Pedagogy Of The Oppressed Essay, Research Paper
Pedagogy of the Oppressed
Like slaves, students are forced to do as their oppressor or teacher demands. The concepts of student and teacher oppression are introduced on the first day that education begins. Students are given a set of “class rules” for each class, and everyone except the teacher must follow them. Teachers have total control and the students must give in to their demands. Paulo Freire’s “Pedagogy of the Oppressed” deals with the concept of oppression in the educational system (banking system) that is widely used, and suggests problem-posing as an alternative system. There is and absolute need for students to “Tear down the Wall” (Pink Floyd) of conformity in education and express their individuality because they are seen as empty minds, are then classified by grades, and become mental slaves.

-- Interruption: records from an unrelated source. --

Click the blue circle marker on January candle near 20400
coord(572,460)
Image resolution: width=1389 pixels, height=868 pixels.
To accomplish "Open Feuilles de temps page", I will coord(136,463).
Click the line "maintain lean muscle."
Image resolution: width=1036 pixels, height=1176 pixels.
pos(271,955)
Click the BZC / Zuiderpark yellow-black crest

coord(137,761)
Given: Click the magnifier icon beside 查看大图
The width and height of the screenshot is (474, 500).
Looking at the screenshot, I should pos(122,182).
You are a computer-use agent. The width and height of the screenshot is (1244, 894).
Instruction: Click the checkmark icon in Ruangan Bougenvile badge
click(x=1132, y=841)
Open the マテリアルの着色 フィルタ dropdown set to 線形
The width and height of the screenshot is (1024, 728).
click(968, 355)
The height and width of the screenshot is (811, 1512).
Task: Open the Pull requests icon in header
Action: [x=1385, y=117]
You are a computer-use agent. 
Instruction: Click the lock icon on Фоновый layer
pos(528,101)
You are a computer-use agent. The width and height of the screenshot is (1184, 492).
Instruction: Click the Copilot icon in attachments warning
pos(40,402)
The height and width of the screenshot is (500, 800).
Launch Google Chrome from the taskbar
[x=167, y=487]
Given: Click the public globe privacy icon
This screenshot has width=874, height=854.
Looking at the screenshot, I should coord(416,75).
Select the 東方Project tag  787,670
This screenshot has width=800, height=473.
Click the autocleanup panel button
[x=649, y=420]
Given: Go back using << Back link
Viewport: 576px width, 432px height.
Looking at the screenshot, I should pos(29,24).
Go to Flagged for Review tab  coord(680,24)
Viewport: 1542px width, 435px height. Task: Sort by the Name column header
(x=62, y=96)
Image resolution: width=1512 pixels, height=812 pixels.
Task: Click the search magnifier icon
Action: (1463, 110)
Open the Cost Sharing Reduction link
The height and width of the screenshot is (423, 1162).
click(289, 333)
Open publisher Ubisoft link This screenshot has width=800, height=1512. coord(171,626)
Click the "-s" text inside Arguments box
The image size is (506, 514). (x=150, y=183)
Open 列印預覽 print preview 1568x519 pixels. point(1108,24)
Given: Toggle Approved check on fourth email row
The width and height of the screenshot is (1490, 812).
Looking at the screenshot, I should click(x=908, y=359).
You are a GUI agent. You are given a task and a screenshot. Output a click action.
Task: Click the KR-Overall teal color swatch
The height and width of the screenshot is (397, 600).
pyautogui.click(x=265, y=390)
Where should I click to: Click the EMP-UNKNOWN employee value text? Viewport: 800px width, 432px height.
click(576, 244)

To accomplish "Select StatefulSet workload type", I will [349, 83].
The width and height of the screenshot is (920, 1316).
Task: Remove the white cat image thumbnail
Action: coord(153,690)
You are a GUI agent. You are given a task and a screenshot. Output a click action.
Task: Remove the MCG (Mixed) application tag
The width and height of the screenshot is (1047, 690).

The banking system of education that creates an environment in which the teacher knows all and the student knows nothing has flaws. First of all, students are oppressed by teachers because as Freire indicates “students are considered empty depositories that must be filled by the depositors” (Freire 53), and he refers to this as the “Banking system”. The banking system is used by teachers to fill the minds of the students with facts that they do not always fully comprehend, so there really is no thought process and learning. Secondly, the banking system holds the student down because he is told what to learn, and he is not allowed to work to his full potential and explore for himself. Furthermore, being told what to learn creates a necessity for the student to rely on authority. This then causes the student to reject responsibility and that is the ideal situation for an oppressor.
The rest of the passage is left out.